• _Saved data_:
◆ ◆ ◆ ◆ ◆

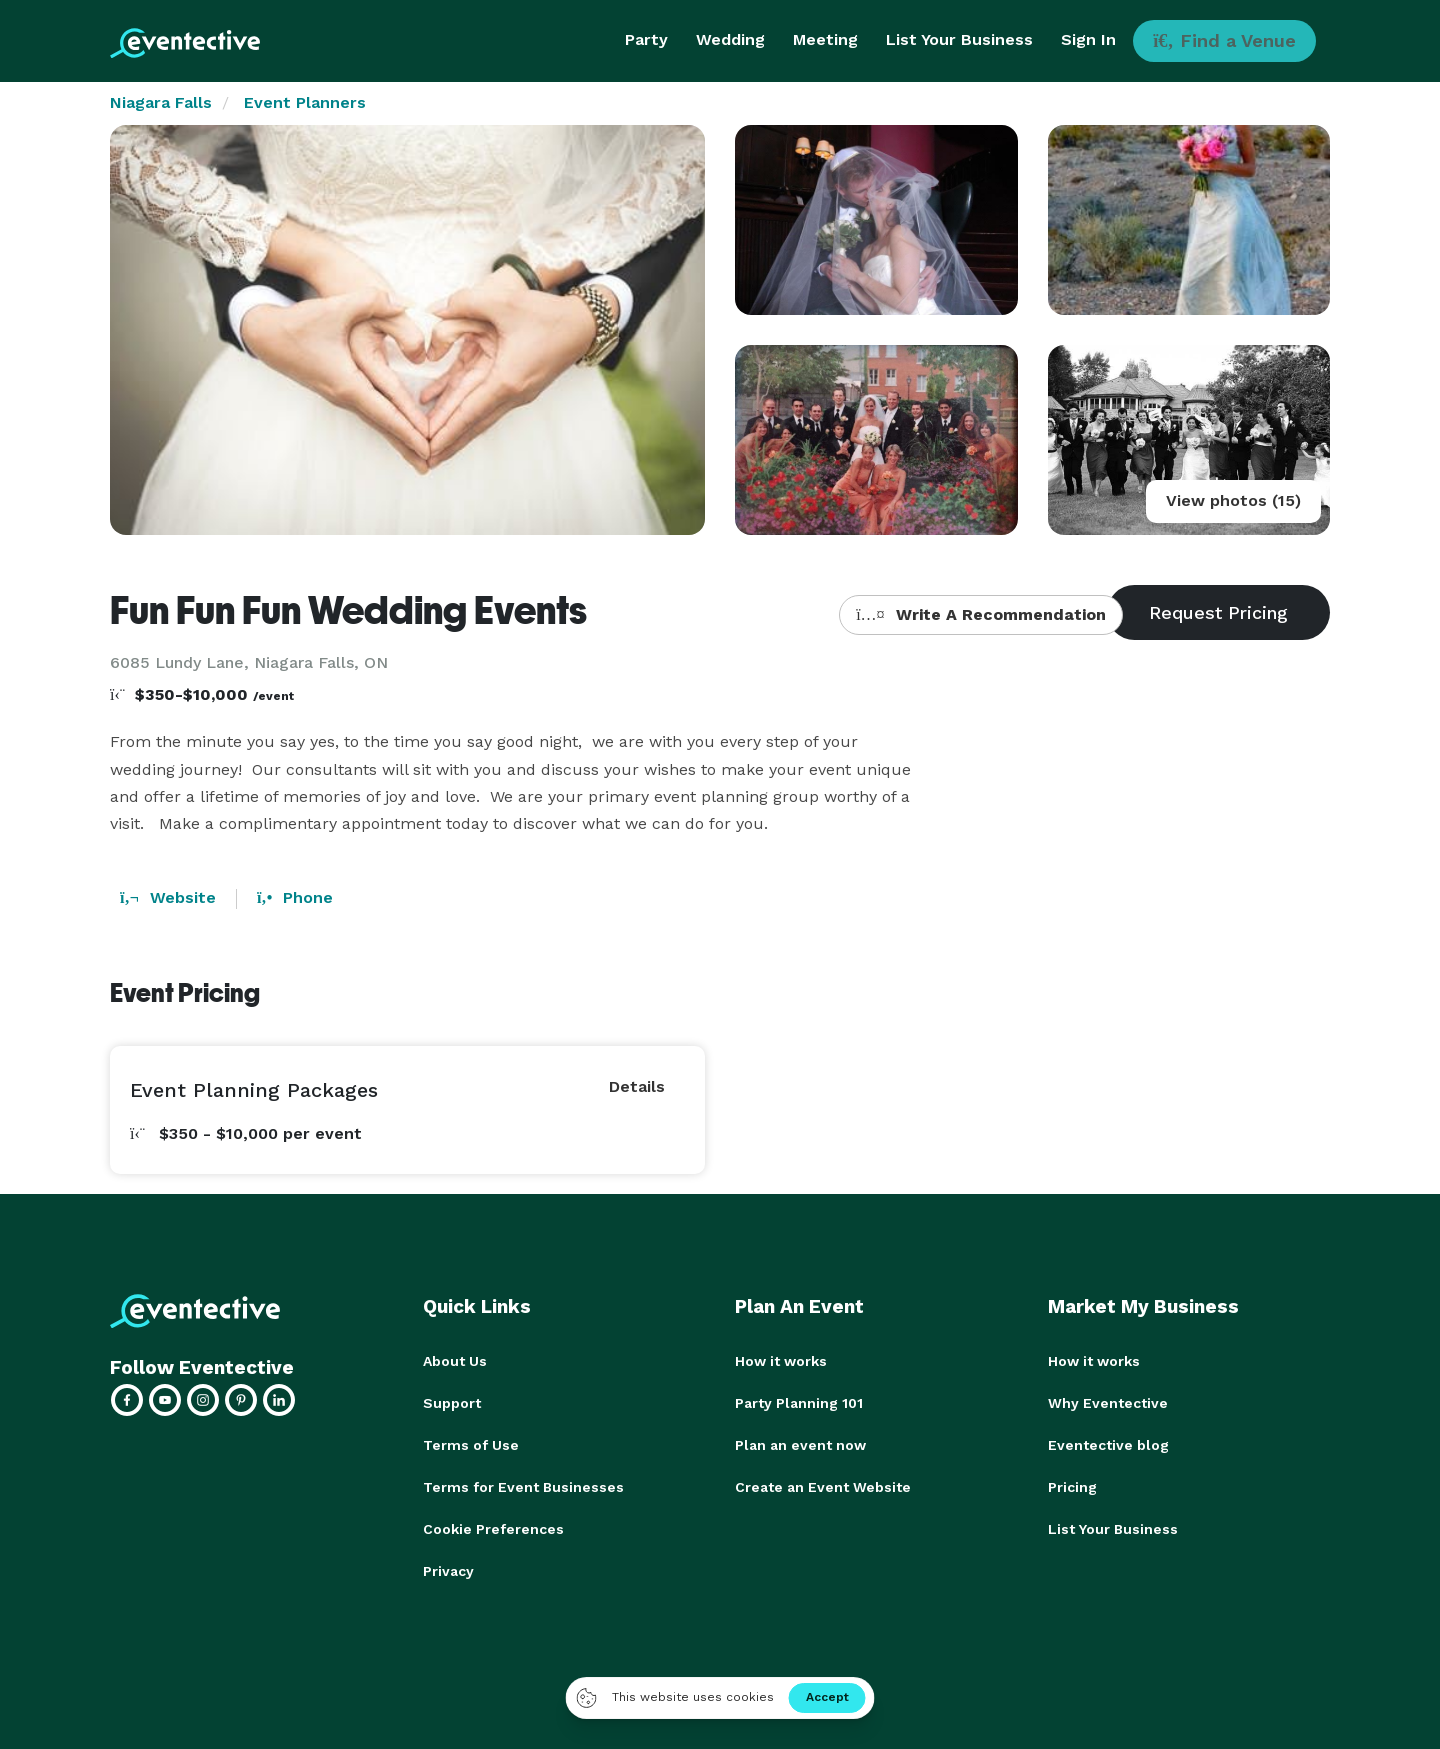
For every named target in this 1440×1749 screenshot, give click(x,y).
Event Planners (305, 102)
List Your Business (959, 39)
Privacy (448, 1571)
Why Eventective (1108, 1403)
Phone (295, 897)
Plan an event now (800, 1445)
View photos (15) (1233, 500)
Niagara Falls (161, 102)
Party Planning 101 (799, 1403)
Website (168, 897)
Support (452, 1403)
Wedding (730, 39)
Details (637, 1086)
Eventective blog (1108, 1445)
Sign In (1088, 39)
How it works (781, 1361)
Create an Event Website (823, 1487)
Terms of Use (471, 1445)
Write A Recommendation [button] (980, 614)
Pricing (1072, 1487)
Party (646, 39)
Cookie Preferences (493, 1529)
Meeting (825, 39)
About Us (455, 1361)
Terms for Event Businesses (523, 1487)
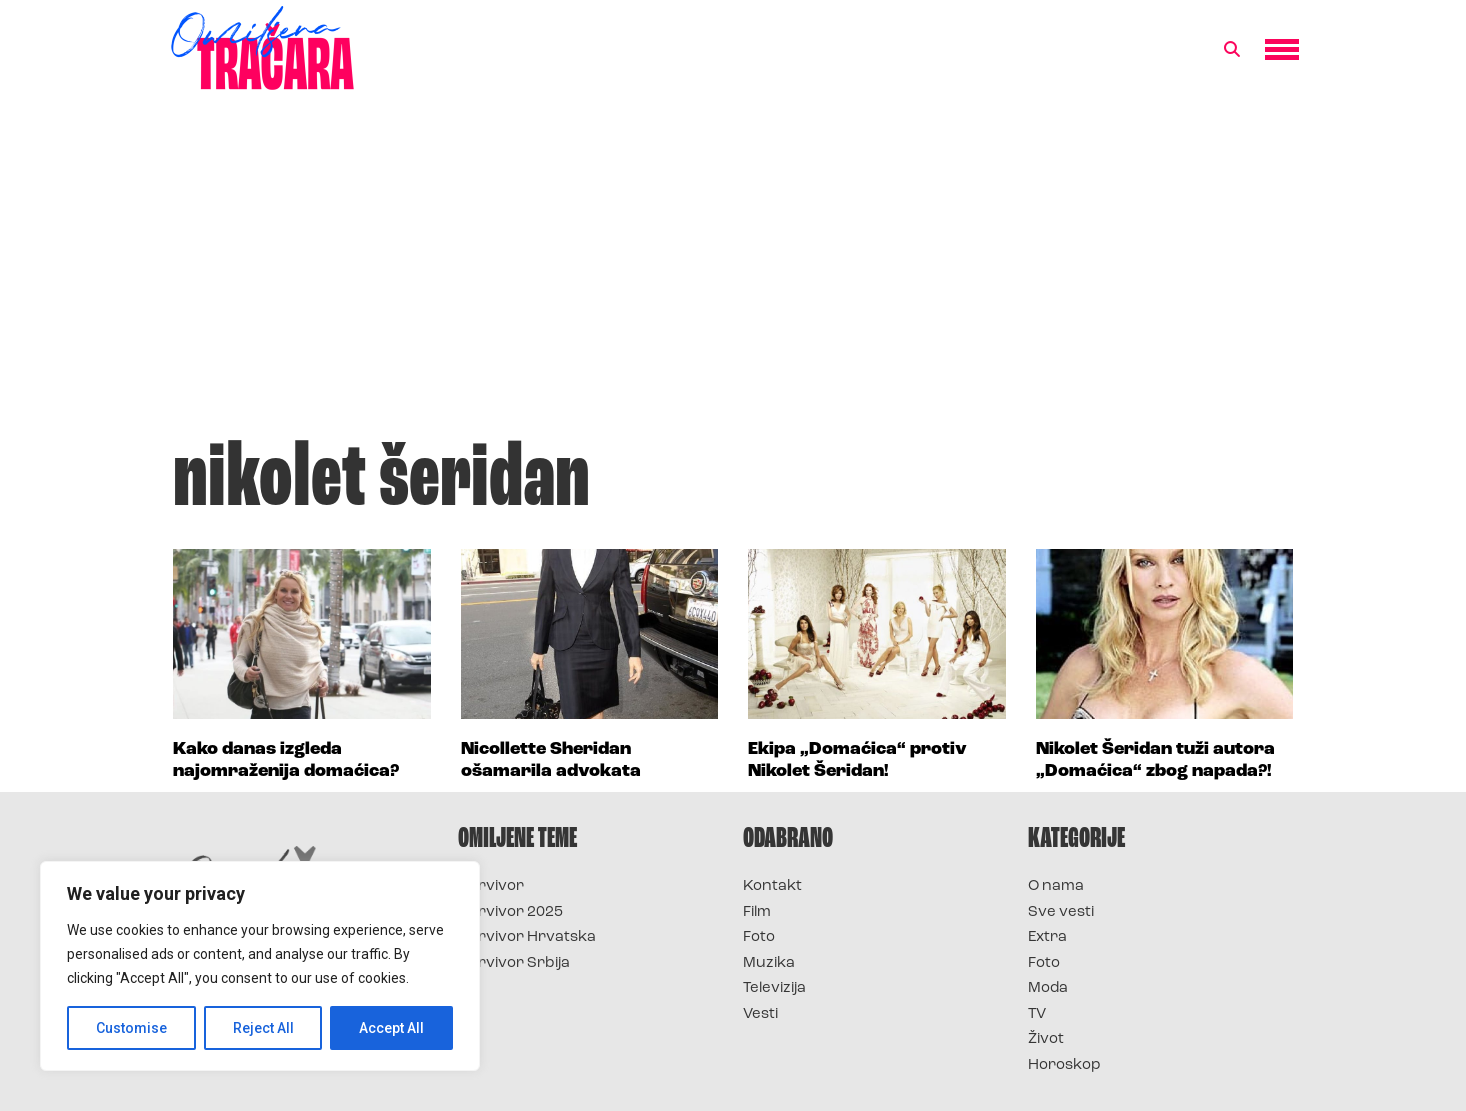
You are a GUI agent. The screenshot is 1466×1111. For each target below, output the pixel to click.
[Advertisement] (733, 274)
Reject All (263, 1028)
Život (1046, 1039)
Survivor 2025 (510, 912)
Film (757, 912)
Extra (1047, 937)
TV (1037, 1014)
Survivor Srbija (514, 963)
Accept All (391, 1028)
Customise (131, 1028)
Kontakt (772, 886)
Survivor (491, 886)
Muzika (769, 963)
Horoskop (1064, 1065)
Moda (1048, 988)
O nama (1056, 886)
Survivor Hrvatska (527, 937)
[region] (260, 966)
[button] (1232, 50)
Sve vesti (1061, 912)
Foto (759, 937)
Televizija (774, 988)
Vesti (760, 1014)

◆ ◆ ◆ ◆ ◆

• _Exercise details_:
Copy every entry above word for word, leaving out the pictures.

• _Solution to this exercise_:
For every named target in this 1440×1749 screenshot, give click(x,y).
Event Planners (305, 102)
List Your Business (959, 39)
Privacy (448, 1571)
Why Eventective (1108, 1403)
Phone (295, 897)
Plan an event now (800, 1445)
View photos (15) (1233, 500)
Niagara Falls (161, 102)
Party Planning 101 (799, 1403)
Website (168, 897)
Support (452, 1403)
Wedding (730, 39)
Details (637, 1086)
Eventective blog (1108, 1445)
Sign In (1088, 39)
How it works (781, 1361)
Create an Event Website (823, 1487)
Terms of Use (471, 1445)
Write A Recommendation [button] (980, 614)
Pricing (1072, 1487)
Party (646, 39)
Cookie Preferences (493, 1529)
Meeting (825, 39)
About Us (455, 1361)
Terms for Event Businesses (523, 1487)
You are a GUI agent. The screenshot is 1466×1111. For each target below, output the pixel to click.
[Advertisement] (733, 274)
Reject All (263, 1028)
Život (1046, 1039)
Survivor 2025 (510, 912)
Film (757, 912)
Extra (1047, 937)
TV (1037, 1014)
Survivor Srbija (514, 963)
Accept All (391, 1028)
Customise (131, 1028)
Kontakt (772, 886)
Survivor (491, 886)
Muzika (769, 963)
Horoskop (1064, 1065)
Moda (1048, 988)
O nama (1056, 886)
Survivor Hrvatska (527, 937)
[region] (260, 966)
[button] (1232, 50)
Sve vesti (1061, 912)
Foto (759, 937)
Televizija (774, 988)
Vesti (760, 1014)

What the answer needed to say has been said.